Busco conectar a individuos de todas las edades y orígenes para cultivar salud física, equilibrio emocional y claridad mental, fomentando hábitos sostenibles y una vida más consciente.
Trabajo para que la práctica diaria se convierta en una red de apoyo, intercambio de conocimiento y responsabilidad hacia uno mismo y la comunidad, promoviendo acciones solidarias y una cultura de cuidado mutuo.
Valores
La empatía, la honestidad, la confidencialidad, la paciencia, la dedicación y el compromiso con el bienestar de quienes acompaño en su proceso.

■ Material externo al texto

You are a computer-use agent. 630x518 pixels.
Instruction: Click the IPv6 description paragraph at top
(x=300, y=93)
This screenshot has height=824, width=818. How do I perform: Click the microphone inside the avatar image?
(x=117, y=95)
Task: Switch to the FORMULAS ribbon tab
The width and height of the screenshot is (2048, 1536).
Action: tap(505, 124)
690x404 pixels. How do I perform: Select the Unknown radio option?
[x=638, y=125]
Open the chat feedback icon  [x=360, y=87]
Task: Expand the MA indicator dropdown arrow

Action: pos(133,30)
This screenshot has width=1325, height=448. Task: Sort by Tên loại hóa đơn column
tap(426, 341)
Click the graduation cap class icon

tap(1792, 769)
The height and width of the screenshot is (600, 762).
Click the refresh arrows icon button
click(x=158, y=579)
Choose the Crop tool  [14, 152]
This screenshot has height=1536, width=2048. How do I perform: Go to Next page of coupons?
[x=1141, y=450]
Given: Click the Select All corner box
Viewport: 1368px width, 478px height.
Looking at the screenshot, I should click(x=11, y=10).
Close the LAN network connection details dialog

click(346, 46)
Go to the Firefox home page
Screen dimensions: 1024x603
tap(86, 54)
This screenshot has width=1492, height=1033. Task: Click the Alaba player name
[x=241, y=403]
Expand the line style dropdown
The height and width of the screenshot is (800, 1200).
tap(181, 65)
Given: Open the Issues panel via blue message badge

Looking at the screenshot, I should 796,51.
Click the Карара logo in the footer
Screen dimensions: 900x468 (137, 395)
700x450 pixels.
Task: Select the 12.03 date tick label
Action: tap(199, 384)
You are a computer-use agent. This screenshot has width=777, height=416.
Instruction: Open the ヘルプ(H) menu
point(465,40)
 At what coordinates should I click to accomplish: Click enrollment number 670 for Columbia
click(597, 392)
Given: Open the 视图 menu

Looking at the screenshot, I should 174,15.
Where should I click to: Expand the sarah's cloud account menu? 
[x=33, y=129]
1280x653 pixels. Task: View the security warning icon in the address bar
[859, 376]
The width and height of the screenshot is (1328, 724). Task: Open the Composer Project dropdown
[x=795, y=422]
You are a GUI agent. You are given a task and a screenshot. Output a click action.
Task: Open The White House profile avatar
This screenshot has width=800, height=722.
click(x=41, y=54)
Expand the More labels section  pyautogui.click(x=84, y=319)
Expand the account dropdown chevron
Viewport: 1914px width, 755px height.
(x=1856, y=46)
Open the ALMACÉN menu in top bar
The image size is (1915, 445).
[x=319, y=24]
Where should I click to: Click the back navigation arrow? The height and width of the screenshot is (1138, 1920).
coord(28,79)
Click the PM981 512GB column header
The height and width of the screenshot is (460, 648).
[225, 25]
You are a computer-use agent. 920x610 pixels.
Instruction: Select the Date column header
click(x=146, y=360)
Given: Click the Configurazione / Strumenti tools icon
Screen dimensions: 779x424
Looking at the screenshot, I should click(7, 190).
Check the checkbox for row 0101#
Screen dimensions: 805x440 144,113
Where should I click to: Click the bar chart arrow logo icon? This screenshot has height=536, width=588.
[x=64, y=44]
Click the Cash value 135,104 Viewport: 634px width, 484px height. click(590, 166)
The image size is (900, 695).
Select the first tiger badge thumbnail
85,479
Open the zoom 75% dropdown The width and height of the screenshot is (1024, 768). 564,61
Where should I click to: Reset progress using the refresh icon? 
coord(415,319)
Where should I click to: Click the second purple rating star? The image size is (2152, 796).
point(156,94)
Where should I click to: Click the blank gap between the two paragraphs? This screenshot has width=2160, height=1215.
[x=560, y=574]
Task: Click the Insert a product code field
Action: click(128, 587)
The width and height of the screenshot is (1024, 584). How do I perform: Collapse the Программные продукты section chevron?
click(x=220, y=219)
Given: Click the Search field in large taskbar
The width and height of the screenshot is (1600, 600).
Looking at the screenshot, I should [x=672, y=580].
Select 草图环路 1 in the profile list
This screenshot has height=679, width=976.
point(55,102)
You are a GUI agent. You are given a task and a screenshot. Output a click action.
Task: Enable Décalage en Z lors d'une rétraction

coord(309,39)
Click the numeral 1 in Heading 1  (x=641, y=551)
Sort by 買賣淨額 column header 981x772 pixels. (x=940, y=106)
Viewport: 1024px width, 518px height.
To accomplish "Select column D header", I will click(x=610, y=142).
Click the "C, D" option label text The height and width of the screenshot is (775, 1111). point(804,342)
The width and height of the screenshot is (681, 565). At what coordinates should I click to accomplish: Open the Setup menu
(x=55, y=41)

Ofrezco un espacio seguro de respeto por la individualidad y una actitud de apoyo y comprensión.
Salud integral: promover el bienestar físico, mental y emocional para equilibrar emociones y apoyar la sanación.
Adaptabilidad: programas para todas las edades y niveles, con atención a las necesidades individuales y a la respuesta emocional.
Respeto y armonía: ambiente inclusivo y colaborativo que valora la diversidad de personas y experiencias.
Disciplina consciente: aprendizaje con constancia, paciencia y la toma de consciencia emocional.
Calidad y seguridad: enseñanza profesional, técnicas seguras y progresión gradual, integrando criterios de seguridad.
Preparación para la vida diaria: herramientas prácticas para manejo del estrés, equilibrio emocional, claridad mental y presencia.
Comunidad y apoyo: espacio de confianza, aprendizaje colaborativo y crecimiento personal compartido.
Integridad y ética: confidencialidad, consentimiento informado y respeto por las decisiones del alumnado y de las personas que reciben terapia.